As duas grandes tragédias dos últimos dias trouxeram um momento de trégua à vida real e às redes sociais. Os adversários em tudo finalmente encontraram causas comuns - a descoberta surpreendente das perigosas armadilhas instaladas pelas grandes mineradoras junto a comunidades bucólicas, como Bento Rodrigues, a indignação pelo caos ambiental devastador, o espanto e o temor diante da ousada competência terrorista do Estado Islâmico.

 

Estamos todos chocados. Mas, contraditoriamente, encontro em algum lugar que não sei bem onde fica um certo apaziguamento, uma tranquilidade inesperada. Afinal, depois de tantos meses me armando todas as manhãs para a nossa guerra diária de ataques furiosos motivados por qualquer mínima diferença de opinião, posso sair do quarto sem medo de levar na cara uma agressão verbal, sem ser metralhada pela intolerância do vizinho ou do colega, sem cair na rasteira da arrogância alheia.

 

A desgraça nos uniu. Por alguns dias, olhamos para o lado sem a certeza de encontrar um inimigo, embalados pela antiga ilusão de que somos todos iguais em desejos e crenças, defendemos os mesmos ideais e queremos seguir um só caminho em direção a um mundo melhor, com mais justiça e paz para todos. Tomamos ingenuidade no café da manhã.

 

A sociedade brasileira partida teve a chance de descobrir quem são os vilões reais, os adversários do cidadão comum, e que eles são os mesmos para os dois lados: as corporações bilionárias e aqueles financiados por elas, o extremismo religioso e o radicalismo político. Os dois episódios nos mostraram que talvez possamos incluir nessas categorias boa parte daqueles que utilizam ferramentas de poder para dividir o mundo em ricos e pobres, opulentos e famintos, dominantes e dominados.

 

Mas, infelizmente, é como dizem: a memória é fraca e a comoção pública costuma passar rapidamente.
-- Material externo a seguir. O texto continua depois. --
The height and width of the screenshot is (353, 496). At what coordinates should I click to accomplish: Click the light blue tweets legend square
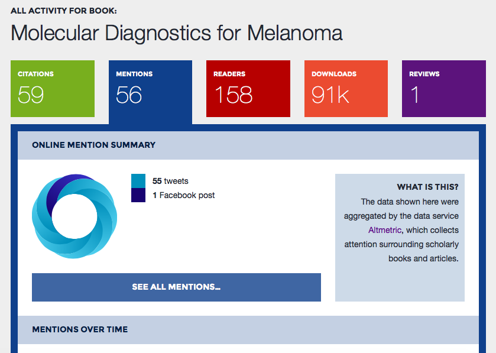click(x=138, y=181)
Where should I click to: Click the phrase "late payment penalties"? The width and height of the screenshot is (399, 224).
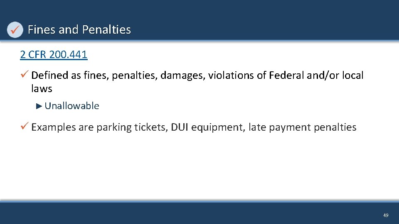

Em poucos dias já estamos de volta ao nosso pobre embate diário entre tucanos coxinhas e petralhas; machistas e feminazi; racistas, fascistas e homofóbicos contra todos que defendem seu direito de existir igualitariamente nesse mundo que deveria ser de todos. Afinal, é mais fácil xingar o vizinho do que tentar derrubar os que se encontram no topo do mundo.